### Task details:
Your task is to transcribe each record exactly and to omit every image.

### Exercise data:
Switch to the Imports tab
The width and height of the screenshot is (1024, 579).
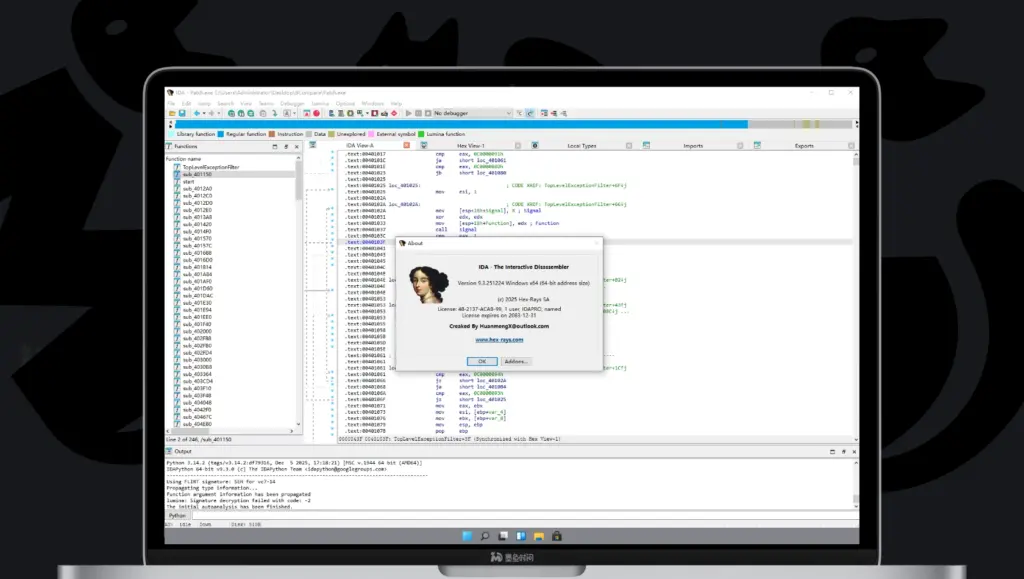tap(693, 146)
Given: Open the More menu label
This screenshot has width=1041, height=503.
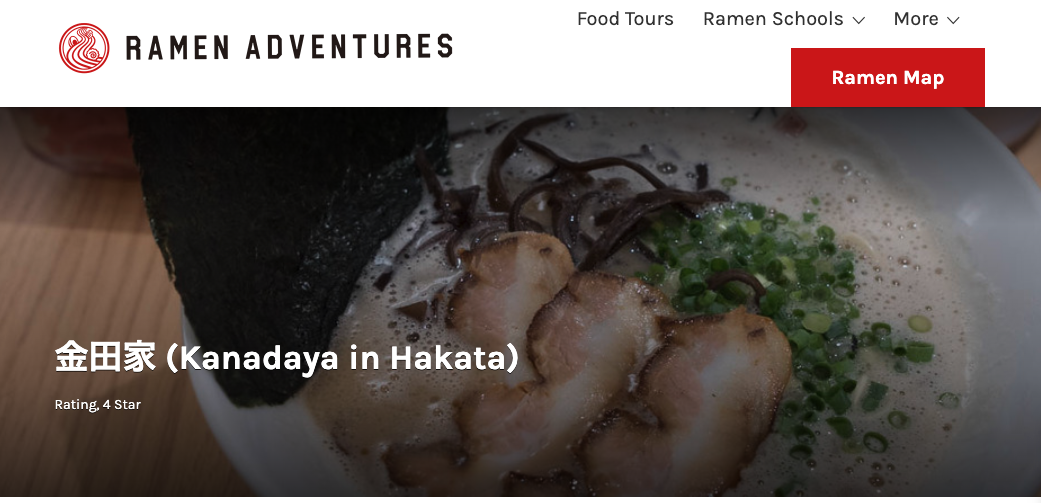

### Finished exercise:
Switch to the Imports tab
The width and height of the screenshot is (1024, 579).
tap(693, 146)
Given: Open the More menu label
This screenshot has width=1041, height=503.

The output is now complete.